- Extract provided -
— START —

Lookup tables translate a key to an index in the table, or an error if the key is not present. The declaration comprises a name, key length, and table size. Protocols can read lookup tables, while writes are only possible from the control plane. Lookup tables are typically combined with arrays of the same size to translate the returned index into a value, but can also be used separately if only the existence of a key is checked.

2) RX & TX Processing Graphs: Each protocol specification consists of two separate data-flow graphs, one for receive and one for transmit. A Kugelblitz DFG specifies the complete processing for an individual packet in the corresponding direction. Our semantics guarantee that packets appear to be processed sequentially and in isolation, compiler and architecture ensure this.

DFGs consist of nodes connected by directed edges indicating data flow from one node to another. Each node can have multiple inputs, a single output, and attributes specified at declaration time. We represent data as bit vectors and each

|                 | Inputs                  | Outputs | Attributes     |
|-----------------|-------------------------|---------|----------------|
| Conversions     |                         |         |                |
| Constant        |                         | value   | value, bits    |
| Slice           | value                   | result  | offset, bits   |
| Merge           | a, b,                   | value   |                |
| Zero Extend     | value                   | result  | bits           |
| Sign Extend     | value                   | result  | bits           |
| Compute         |                         |         |                |
| Unary           | operand                 | result  | operation      |
| Binary          | left, right             | result  | operation      |
| Conditional/mux | cond., t-value, f-value | result  |                |
| Input / Output  |                         |         |                |
| Read Packet     |                         | result  | offset, length |
| Write Packet    | value                   |         | offset, length |
| Read Control    |                         | result  | register       |
| Write Control   | value                   |         | register       |
| State           |                         |         |                |
| Table Lookup    | key                     | index   | table          |
| State Read      | index                   | value   | memory         |
| State Write     | index, value            |         | memory         |

 TABLE I

 KUGELBLITZ PROTOCOL DATA-FLOW GRAPH NODE TYPES.

— END —

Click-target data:

— START —

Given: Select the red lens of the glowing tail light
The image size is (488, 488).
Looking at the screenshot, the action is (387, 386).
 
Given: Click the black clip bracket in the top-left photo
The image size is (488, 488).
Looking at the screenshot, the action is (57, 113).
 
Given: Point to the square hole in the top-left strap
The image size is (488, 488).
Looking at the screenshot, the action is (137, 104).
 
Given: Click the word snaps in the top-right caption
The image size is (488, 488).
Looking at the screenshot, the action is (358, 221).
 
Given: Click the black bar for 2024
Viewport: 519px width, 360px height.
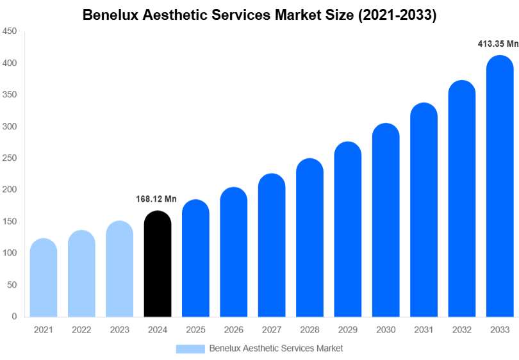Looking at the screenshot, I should (158, 263).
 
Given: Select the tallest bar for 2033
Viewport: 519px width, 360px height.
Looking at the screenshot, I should (500, 186).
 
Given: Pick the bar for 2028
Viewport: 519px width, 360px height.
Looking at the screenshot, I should (309, 237).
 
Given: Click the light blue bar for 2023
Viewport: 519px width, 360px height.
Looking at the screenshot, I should (120, 268).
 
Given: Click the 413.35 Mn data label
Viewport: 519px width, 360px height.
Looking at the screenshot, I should (498, 44).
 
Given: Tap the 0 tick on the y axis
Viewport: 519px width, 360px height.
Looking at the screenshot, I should (14, 316).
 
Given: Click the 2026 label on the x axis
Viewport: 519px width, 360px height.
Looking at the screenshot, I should (233, 330).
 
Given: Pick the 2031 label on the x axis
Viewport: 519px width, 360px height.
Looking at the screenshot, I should (424, 330).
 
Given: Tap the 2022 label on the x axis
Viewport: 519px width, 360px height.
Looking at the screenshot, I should (81, 330).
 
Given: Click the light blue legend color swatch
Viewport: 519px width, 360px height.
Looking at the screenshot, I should (190, 348).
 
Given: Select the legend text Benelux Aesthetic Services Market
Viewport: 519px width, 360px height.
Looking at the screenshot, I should (276, 348).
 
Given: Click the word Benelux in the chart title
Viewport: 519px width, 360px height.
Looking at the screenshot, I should (111, 15).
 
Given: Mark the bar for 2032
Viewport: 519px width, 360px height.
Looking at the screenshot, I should (462, 199).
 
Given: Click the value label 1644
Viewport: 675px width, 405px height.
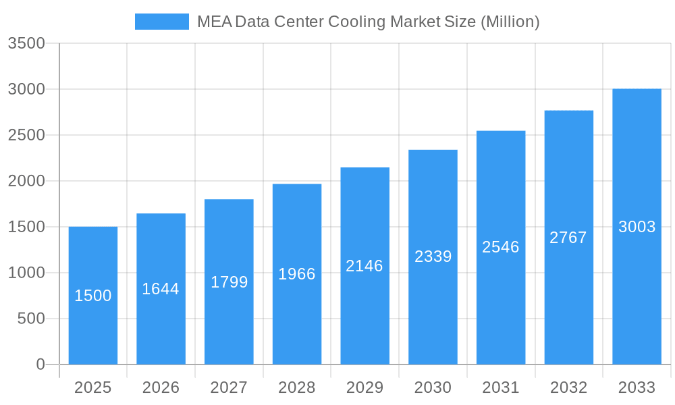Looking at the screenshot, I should point(161,289).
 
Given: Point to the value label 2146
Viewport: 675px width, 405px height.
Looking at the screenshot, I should point(364,266).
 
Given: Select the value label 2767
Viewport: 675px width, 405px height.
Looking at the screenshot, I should point(568,238).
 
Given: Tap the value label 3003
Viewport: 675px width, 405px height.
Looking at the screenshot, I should point(637,227).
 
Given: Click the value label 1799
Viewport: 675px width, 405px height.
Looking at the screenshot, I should point(229,282).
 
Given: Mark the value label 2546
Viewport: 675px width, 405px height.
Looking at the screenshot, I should point(500,247).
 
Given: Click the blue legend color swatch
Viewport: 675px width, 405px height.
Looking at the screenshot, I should point(162,22).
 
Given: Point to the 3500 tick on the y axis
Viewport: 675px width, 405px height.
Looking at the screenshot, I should point(26,43).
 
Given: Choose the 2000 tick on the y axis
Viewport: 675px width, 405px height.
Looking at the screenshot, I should point(26,181).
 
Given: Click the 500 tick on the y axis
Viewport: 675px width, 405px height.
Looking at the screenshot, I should point(31,319).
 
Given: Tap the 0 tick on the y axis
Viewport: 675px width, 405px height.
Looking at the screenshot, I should point(40,364).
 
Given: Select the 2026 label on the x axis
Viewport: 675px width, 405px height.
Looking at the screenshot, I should point(161,387).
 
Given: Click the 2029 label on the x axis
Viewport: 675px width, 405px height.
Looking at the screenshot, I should point(364,387).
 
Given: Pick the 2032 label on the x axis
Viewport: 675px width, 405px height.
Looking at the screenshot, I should point(568,387).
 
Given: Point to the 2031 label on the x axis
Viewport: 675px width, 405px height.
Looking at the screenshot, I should point(500,387).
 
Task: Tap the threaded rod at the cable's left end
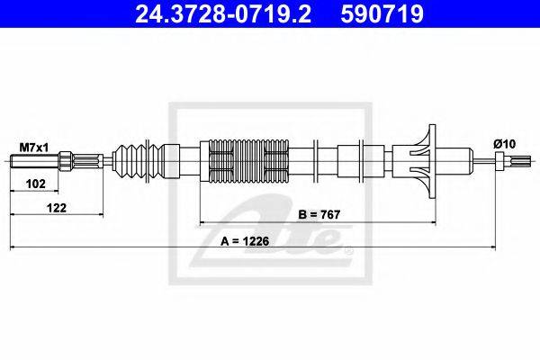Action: click(x=32, y=162)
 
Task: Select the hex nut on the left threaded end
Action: click(x=66, y=162)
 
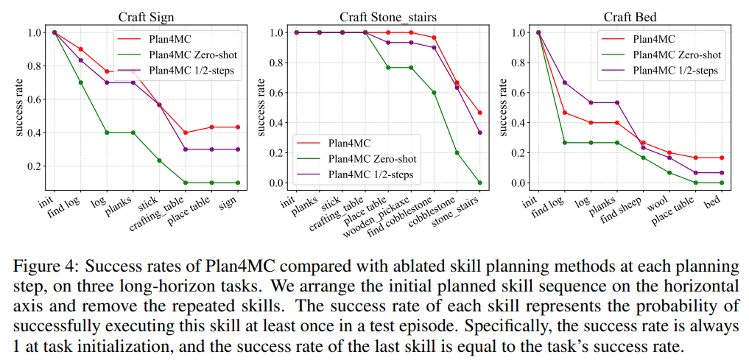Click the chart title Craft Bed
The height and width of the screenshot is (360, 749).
630,16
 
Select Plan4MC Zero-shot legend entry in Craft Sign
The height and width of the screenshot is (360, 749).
183,54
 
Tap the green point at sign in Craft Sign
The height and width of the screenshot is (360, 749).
237,183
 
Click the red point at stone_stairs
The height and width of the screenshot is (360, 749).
479,113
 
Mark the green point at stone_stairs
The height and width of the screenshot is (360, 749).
479,183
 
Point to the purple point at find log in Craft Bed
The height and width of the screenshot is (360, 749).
564,82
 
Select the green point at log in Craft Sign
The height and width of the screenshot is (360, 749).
107,133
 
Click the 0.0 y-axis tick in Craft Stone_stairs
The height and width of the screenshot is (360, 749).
276,183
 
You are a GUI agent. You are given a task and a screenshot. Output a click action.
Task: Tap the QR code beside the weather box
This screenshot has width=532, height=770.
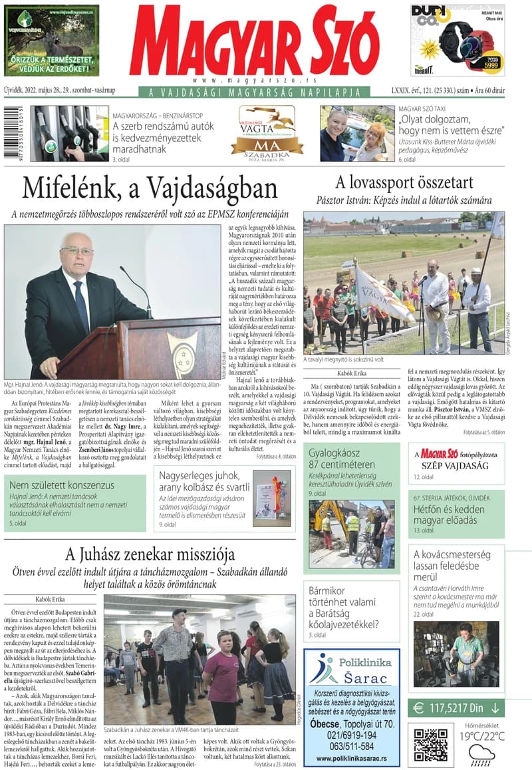point(430,745)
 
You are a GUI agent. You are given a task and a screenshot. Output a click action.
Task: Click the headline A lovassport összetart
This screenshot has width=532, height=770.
point(404,182)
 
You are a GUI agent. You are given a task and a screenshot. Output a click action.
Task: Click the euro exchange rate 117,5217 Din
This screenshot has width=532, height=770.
point(456,708)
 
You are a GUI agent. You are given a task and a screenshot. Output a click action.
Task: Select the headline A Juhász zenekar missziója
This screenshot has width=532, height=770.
point(150,554)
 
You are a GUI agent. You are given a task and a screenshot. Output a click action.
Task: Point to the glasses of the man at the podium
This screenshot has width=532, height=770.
point(77,250)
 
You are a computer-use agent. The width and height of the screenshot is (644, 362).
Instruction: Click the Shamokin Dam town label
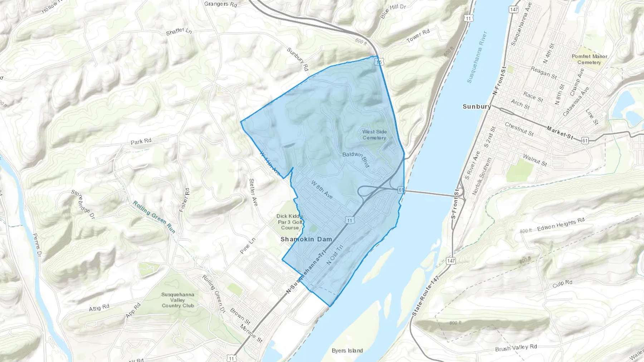click(306, 239)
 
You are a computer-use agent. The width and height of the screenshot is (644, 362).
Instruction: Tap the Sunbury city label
click(477, 106)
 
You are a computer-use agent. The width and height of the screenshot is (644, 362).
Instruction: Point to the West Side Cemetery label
click(374, 135)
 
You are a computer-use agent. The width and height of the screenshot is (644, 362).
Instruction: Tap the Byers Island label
click(347, 351)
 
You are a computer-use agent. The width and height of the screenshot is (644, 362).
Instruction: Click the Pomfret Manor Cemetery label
click(589, 59)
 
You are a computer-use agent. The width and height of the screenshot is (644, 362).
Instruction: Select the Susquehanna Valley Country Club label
click(178, 300)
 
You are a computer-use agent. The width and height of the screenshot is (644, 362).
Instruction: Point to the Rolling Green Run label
click(154, 217)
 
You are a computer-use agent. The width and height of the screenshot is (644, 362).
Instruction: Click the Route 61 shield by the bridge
click(401, 190)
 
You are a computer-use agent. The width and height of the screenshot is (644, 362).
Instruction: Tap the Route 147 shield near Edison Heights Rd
click(451, 261)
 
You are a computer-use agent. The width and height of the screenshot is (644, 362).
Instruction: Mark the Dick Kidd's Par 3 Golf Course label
click(290, 222)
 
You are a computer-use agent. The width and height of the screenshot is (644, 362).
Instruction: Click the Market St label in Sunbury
click(560, 132)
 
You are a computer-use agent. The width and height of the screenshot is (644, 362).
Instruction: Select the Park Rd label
click(141, 142)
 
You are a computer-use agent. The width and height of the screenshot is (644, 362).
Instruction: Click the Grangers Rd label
click(220, 4)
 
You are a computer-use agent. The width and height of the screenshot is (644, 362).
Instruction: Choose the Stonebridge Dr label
click(83, 204)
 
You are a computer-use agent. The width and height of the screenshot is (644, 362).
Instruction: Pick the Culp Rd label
click(562, 284)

— END —

- Tasks to perform -
a – In the passage on Kugelblitz data-flow graphs, what three things make up a lookup table's declaration?
b – Pick up the passage on Kugelblitz data-flow graphs from where it stops.
This data has nothing to do with the passage on Kugelblitz data-flow graphs.

- Solved tasks -
a – A name, a key length, and a table size.

b –
edge is typed with the number of bits it carries. These types are enforced in the compiler and all conversions are explicit.

Table I shows the 15 node types in Kugelblitz. To start with, *read packet* extracts *len* bit from the packet at *offset*. *Read control* provides access to the metadata specified as the node attribute, such as the packet length. Packet and control reads always access the original packet data and metadata even when writes are present. Protocols modify outgoing packets with the complementary *write packet* and *write control*. *Write control* can additionally also indicate that the packet should be dropped, the original version should be forwarded, or that it should be sent out in the other direction (loopback). *State read* and *state write* provide access to the element at *index* of the array specified in the node attribute. Finally, *Table lookup* takes the key as an input and searches the table specified in the attribute, returning the index or a value indicating failure.

Most of the other node types are similar to prior data flow graphs, so we omit a description here for brevity, except for two: *Slice* extracts *len* bits from the input starting at *offset*. *Merge* concatenates the bit vectors from all inputs.

# B. Hardware Specifications

The second core abstraction in Kugelblitz are specifications for hardware configurations that serve as inputs for the hardware generator and the compiler.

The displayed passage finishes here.